2 Calculation of settlement of one-way footings on cohesionless soils

In this study, a computer program [17] was written in the Matlab programming environment to calculate the settlement, Δh, of one-way footings on cohesionless soils based on standard penetration test from five traditional methods, namely, Meyerhof [18], Terzaghi and Peck [19], Pary [20], Peck et al. [21], Burland and Burbidge [22], given by Eqs. (1)–(5), respectively.

$$ \Updelta h = \Updelta h_{\text{a}} \frac{{q_{\text{net}} }}{{q_{\text{a}} }} $$
(1)
$$ \Updelta h = \frac{{q_{\text{net}} }}{{q_{\text{a}} }}25 $$
(2)
$$ \Updelta h = \frac{{\alpha Bq_{\text{net}} }}{{N_{\text{m}} }}C_{\text{D}} C_{\text{T}} C_{\text{w}} $$
(3)
$$ \Updelta h = \frac{{q_{\text{net}} }}{{q_{\text{a}} C_{\text{w}} }}25 $$
(4)
$$ \Updelta h = q_{\text{net}} B^{0.7} I_{\text{c}} $$
(5)

In Eqs. (1)–(5), I c is the compressibility index, q net is the net applied pressure, q a is the allowable bearing capacity, Δh a is the absolute maximum allowable settlement, C w is the correction for water table depth, α is a constant and taken as 200 in SI units, C D is the factor for the influence of excavation, C T is the factor for the thickness of the compressible layer, and N m is the measured average standard penetration value.

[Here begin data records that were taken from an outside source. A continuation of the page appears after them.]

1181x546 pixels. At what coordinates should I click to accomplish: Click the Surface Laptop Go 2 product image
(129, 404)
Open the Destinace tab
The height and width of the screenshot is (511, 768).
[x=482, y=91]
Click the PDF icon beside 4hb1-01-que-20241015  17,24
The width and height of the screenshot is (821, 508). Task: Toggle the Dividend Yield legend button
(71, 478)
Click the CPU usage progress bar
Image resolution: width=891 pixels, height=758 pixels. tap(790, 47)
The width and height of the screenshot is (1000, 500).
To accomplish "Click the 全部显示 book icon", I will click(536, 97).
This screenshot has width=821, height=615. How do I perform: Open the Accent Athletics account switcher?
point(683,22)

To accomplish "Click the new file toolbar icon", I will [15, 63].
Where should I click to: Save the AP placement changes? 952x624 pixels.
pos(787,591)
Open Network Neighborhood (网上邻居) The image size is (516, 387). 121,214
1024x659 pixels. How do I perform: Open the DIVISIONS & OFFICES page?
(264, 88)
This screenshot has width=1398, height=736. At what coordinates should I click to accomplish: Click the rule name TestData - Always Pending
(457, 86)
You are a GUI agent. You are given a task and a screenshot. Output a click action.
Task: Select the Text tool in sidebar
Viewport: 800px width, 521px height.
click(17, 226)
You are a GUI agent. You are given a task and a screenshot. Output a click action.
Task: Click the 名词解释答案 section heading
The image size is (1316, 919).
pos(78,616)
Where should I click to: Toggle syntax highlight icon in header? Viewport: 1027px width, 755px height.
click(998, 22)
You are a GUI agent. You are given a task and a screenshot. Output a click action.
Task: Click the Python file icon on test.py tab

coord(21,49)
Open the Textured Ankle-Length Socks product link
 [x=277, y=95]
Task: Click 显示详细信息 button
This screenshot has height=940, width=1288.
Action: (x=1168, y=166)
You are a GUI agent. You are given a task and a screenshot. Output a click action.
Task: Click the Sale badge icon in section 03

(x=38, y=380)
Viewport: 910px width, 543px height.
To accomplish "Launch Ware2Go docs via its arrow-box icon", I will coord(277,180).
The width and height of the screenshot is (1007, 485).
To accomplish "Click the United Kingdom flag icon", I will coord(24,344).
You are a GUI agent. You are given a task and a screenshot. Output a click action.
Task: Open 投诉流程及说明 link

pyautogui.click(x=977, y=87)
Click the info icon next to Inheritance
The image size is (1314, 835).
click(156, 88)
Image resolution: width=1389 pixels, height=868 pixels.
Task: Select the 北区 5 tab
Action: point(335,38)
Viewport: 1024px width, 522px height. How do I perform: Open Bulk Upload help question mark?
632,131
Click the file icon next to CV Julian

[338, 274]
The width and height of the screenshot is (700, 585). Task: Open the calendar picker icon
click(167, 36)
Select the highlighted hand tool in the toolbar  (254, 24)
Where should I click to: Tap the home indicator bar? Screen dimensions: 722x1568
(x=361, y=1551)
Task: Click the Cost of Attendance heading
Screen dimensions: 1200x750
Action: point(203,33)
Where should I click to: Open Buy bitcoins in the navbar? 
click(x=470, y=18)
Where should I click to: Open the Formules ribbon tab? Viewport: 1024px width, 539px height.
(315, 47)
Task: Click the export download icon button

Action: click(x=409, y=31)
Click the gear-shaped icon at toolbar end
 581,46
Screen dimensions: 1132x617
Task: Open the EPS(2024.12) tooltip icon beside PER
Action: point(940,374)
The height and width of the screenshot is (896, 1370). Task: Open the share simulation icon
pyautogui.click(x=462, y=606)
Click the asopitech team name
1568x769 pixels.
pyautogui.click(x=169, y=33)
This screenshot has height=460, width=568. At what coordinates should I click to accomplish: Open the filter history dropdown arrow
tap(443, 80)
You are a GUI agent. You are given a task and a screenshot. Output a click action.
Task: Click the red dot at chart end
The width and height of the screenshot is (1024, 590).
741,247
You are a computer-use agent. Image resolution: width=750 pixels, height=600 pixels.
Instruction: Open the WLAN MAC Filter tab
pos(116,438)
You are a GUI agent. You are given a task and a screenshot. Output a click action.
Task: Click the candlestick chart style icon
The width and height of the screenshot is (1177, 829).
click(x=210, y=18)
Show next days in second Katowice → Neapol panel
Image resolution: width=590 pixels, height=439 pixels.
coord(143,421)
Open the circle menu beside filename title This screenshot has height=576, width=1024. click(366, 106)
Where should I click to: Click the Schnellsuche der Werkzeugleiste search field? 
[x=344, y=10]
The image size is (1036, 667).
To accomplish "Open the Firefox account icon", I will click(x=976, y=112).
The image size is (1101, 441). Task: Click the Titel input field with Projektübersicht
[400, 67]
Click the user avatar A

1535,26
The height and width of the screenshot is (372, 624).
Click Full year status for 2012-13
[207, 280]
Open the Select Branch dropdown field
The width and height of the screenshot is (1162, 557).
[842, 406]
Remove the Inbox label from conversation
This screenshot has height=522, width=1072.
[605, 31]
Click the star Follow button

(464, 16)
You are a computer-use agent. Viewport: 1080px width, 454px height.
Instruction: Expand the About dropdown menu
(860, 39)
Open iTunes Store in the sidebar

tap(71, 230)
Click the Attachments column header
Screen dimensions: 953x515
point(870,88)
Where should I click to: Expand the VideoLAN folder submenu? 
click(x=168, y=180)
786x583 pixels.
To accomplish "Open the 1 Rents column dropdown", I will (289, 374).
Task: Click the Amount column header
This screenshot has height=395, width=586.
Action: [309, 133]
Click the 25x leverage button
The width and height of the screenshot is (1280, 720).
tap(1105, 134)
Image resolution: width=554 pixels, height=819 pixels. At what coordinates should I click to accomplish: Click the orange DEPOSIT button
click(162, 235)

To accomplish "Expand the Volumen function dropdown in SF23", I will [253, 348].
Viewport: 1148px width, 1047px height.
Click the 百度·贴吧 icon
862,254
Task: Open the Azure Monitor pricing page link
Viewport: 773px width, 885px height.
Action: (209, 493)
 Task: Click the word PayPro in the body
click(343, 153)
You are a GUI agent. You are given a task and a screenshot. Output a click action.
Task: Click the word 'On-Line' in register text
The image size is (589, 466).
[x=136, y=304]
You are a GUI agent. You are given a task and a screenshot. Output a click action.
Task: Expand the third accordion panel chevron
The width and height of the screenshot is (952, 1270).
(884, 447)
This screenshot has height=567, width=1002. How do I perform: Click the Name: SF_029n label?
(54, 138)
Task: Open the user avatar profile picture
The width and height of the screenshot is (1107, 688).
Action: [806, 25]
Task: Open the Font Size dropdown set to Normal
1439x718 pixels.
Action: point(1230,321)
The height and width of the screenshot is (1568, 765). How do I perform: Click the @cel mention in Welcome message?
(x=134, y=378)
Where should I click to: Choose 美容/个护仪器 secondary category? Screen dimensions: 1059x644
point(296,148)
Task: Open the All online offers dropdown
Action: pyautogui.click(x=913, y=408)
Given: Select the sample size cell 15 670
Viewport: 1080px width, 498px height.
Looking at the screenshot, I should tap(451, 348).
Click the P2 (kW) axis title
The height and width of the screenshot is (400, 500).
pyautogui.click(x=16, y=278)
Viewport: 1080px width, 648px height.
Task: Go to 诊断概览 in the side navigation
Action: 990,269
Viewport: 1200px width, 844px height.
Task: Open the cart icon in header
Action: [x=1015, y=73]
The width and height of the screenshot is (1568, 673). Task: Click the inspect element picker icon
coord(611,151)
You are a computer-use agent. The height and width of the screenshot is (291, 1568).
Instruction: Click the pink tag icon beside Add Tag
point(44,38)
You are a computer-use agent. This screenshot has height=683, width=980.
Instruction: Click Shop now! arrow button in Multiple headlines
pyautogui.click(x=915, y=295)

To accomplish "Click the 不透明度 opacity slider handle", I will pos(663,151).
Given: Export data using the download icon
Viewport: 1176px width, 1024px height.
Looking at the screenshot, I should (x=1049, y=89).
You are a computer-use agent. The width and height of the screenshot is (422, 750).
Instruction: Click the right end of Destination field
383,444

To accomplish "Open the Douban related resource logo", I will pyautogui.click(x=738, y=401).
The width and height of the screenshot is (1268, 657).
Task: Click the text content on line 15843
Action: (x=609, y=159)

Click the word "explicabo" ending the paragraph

The footing geometry (length, L, and width, B), the footing embedment depth, D f, the bulk unit weight, γ, of the cohesionless soil, the footing applied pressure, Q, and corrected standard penetration test, N cor varied during the settlement analyses as follows: The Β value was varied 1, 2, and 3 m. For each B value, the L value was varied as 10, 20, and 30 m. The γ value for each ΒL pair was varied as 16, 18, 20, and 22 kN/m3. The D f value was changed as 0.5–3.5 m with step of 1.0 m. The Q value was varied from 2,500 to 5,000 kN with step of 500 kN. The Ν cor value was varied from 5 to 45 with step of 10. Then, the settlement value of each one-way footing was calculated for each method by using the written program. The effect of the water table is already reflected in the measured SPT blow count [18]. Thus, the depth of water table is not included in this study. Square and rectangular footings are taken into account in this study. As found by Burbidge [23], there is no important difference between the settlement of circular and square footings having the same width (B) on the same soil. Therefore, circular footings are also considered to be equivalent to as square footings. A summary of the results are given in Table 1. It can be noted from the table that Terzaghi and Peck [19] method generally yielded the highest settlement values; Pary [20] and Burland and Burbidge [22] methods yielded lower settlement values; Meyerhof [18] and Peck et al. [21] generally yielded similar settlement values lower than those predicted by Terzaghi and Peck [19] and higher than those predicted by Pary [20] and Burland and Burbidge [22] methods.

Table 1 A summary of the results

3 Artificial neural network models

3.1 Brief overview of artificial neural networks

ANNs are the form of artificial intelligence which is based on the function of human brain and nervous system [24]. An ANN consists basically of simple processing elements called neurons, which are highly interconnected. Typically, the neurons are organized logically into groupings called layers. An ANNs architecture (Fig. 1) is constructed by three or more layers, which contain an input layer, one or more hidden layers, and an output layer. This ANN architecture is commonly referred to as a fully interconnected feedforward multi-layer perceptron (MLP). Each neuron in a given layer is connected to all the neurons in the next layer by means of weighted connections.

Fig. 1
figure 1

The ANNs architecture

ANNs learn from the data examples fed to them and utilize these data to adjust their weights in an attempt to find a relationship between model inputs and corresponding outputs [24]. Once the learning or training phase of the model has been successfully accomplished, the performance of the trained model has to be validated using an independent validation set. Details of ANNs are beyond the scope of this study and are given elsewhere (e.g., Flood and Kartam [25]).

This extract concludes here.